[WIP] Caffe2 operator proposal #41

carmark · 2018-03-18T13:04:36Z

This change is

googlebot · 2018-03-18T13:04:39Z

We found a Contributor License Agreement for you (the sender of this pull request), but were unable to find agreements for the commit author(s). If you authored these, maybe you used a different email address in the git commits than was used to sign the CLA (login here to double check)? If these were authored by someone else, then they will need to sign a CLA as well, and confirm that they're okay with these being contributed to Google.
In order to pass this check, please resolve this problem and have the pull request author add another comment and the bot will run again. If the bot doesn't comment, it means it doesn't think anything has changed.

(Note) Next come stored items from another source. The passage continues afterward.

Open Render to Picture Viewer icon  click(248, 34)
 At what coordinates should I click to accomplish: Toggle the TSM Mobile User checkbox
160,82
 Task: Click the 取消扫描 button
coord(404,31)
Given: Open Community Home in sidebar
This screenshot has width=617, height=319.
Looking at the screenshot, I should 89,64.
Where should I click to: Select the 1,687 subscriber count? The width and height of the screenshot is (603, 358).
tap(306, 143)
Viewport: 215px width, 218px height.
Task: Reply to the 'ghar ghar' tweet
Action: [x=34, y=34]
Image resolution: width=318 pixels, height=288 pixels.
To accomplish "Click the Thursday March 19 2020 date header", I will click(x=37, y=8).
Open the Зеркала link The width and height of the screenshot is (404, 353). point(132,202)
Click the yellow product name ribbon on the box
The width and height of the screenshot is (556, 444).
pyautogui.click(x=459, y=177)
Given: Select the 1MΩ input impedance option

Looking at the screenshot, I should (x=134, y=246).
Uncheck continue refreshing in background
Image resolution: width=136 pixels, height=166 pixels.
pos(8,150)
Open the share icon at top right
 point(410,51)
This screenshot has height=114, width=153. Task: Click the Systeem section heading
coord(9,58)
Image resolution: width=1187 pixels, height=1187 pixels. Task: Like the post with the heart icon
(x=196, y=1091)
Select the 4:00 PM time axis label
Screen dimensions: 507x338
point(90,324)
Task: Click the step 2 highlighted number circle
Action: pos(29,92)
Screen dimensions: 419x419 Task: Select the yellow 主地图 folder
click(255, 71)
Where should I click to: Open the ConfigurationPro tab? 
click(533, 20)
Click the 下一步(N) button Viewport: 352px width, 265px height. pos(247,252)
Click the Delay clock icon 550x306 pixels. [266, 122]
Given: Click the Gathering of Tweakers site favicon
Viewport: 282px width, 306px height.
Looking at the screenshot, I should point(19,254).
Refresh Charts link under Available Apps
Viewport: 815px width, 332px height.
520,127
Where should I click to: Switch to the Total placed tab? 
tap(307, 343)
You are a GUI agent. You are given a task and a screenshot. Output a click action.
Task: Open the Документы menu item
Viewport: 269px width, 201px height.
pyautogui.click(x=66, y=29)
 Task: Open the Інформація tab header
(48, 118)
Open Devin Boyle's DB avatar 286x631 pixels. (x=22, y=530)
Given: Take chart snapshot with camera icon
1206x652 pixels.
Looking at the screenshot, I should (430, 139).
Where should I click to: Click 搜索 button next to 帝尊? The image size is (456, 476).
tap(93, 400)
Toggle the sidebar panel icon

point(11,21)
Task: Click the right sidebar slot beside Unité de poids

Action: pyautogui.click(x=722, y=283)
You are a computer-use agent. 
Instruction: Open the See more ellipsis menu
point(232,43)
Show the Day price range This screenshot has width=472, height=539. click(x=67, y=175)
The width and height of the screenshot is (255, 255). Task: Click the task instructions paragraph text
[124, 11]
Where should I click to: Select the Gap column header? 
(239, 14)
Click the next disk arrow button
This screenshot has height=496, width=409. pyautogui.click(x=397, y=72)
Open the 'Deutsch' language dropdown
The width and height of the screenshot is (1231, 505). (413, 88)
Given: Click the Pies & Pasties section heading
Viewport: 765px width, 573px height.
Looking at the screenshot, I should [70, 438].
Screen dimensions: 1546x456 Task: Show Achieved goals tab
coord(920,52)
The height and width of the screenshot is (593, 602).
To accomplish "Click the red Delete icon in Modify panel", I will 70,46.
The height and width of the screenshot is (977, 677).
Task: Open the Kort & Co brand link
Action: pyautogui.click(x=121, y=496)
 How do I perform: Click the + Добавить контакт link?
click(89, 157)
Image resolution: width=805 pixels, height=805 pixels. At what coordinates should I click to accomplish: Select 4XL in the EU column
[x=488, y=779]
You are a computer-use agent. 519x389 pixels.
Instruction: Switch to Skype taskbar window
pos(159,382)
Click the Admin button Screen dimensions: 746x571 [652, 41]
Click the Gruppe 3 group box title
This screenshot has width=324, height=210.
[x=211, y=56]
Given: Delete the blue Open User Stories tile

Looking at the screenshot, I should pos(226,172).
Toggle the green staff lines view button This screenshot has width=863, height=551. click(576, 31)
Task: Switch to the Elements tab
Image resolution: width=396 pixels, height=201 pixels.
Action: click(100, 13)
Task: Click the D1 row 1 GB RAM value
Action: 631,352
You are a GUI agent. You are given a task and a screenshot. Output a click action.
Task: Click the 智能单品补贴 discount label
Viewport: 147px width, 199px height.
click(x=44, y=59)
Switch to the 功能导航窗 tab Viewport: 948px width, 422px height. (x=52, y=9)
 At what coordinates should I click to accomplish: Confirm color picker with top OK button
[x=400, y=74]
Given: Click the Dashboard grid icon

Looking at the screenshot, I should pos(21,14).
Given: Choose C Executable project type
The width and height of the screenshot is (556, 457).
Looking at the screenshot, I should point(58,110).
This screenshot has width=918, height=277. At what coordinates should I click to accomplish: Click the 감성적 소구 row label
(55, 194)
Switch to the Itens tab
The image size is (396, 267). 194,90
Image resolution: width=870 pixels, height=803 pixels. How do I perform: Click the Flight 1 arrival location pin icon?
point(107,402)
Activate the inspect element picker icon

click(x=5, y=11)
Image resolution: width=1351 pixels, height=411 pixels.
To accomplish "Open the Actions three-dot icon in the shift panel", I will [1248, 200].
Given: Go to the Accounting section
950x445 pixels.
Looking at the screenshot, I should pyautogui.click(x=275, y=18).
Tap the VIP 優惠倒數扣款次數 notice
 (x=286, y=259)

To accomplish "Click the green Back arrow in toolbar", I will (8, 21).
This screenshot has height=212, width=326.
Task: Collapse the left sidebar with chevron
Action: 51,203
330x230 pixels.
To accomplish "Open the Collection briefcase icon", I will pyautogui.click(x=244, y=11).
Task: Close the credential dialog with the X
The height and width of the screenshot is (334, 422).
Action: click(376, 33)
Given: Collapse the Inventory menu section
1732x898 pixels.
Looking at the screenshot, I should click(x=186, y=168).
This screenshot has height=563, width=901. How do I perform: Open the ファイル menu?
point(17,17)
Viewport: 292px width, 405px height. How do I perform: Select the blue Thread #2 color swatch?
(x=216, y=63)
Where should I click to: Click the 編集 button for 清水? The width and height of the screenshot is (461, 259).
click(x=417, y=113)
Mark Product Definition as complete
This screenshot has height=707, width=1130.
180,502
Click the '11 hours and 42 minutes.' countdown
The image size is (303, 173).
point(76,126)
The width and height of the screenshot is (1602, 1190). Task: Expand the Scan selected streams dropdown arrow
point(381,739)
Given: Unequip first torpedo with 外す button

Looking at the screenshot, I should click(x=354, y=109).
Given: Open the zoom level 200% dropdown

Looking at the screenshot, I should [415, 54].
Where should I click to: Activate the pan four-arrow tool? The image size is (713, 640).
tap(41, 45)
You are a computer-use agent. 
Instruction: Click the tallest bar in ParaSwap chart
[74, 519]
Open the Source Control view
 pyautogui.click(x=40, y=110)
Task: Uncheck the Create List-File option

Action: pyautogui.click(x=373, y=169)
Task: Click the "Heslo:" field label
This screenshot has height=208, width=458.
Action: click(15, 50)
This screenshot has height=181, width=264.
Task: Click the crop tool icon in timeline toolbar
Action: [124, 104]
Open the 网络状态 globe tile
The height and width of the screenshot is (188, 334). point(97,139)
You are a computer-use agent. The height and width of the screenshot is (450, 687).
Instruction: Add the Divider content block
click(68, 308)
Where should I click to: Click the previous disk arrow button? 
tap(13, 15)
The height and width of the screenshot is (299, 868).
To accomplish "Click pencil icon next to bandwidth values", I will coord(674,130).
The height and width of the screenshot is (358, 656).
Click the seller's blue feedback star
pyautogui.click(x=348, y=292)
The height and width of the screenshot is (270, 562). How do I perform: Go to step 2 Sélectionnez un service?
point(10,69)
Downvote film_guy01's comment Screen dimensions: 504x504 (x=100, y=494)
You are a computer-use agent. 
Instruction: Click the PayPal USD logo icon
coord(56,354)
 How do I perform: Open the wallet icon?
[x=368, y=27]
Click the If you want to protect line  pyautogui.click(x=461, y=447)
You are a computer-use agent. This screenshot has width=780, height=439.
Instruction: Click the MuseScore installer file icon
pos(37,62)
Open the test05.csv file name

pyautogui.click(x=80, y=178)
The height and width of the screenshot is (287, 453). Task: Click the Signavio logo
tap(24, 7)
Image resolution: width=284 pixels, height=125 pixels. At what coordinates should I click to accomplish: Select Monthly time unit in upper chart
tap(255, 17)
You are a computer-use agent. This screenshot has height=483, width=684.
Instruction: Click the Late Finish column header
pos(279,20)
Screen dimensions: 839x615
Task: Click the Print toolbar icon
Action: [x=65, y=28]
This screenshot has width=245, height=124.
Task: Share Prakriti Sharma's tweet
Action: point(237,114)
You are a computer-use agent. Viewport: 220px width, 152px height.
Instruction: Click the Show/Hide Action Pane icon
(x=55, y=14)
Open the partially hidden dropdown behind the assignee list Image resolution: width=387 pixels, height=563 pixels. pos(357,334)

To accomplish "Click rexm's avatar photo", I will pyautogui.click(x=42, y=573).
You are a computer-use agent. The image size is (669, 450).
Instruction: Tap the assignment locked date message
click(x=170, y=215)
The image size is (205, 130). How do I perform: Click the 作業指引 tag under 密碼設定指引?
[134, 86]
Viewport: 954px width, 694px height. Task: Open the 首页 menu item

k8s-ci-robot · 2018-03-18T13:04:43Z

Hi @carmark. Thanks for your PR.

I'm waiting for a kubeflow member to verify that this patch is reasonable to test. If it is, they should reply with /ok-to-test on its own line. Until that is done, I will not automatically test new commits in this PR, but the usual testing commands by org members will still work. Regular contributors should join the org to skip this step.

I understand the commands that are listed here.

Instructions for interacting with me using PR comments are available here. If you have questions or suggestions related to my behavior, please file an issue against the kubernetes/test-infra repository.

googlebot · 2018-03-18T13:08:38Z

CLAs look good, thanks!

gaocegege

🎉 Thanks for your awesome work! I can't help reviewing the PR although it WIP.

gaocegege · 2018-03-18T13:39:42Z

proposals/caffe2-operator-proposal.md

+spec:
+  backend: "redis"
+  replicaSpecs:
+    - replicas: 1


We are using map instead of array in v1alpha2 in tf-operator, maybe we could keep consistent here.

sure, will consider do that.

jlewi

Thanks. This looks pretty good. Just a couple questions.

jlewi · 2018-03-18T23:43:39Z

proposals/caffe2-operator-proposal.md

+metadata:
+  name: "example-job"
+spec:
+  backend: "redis"


What is the backend?

backend Defines the distributed type the Caffe2 master and workers will use to communicate when initializing the worker group. Information on the different backends (and the functions they support) can be found here.

PyTorch has a similar issue: kubeflow/pytorch-operator#7 (comment)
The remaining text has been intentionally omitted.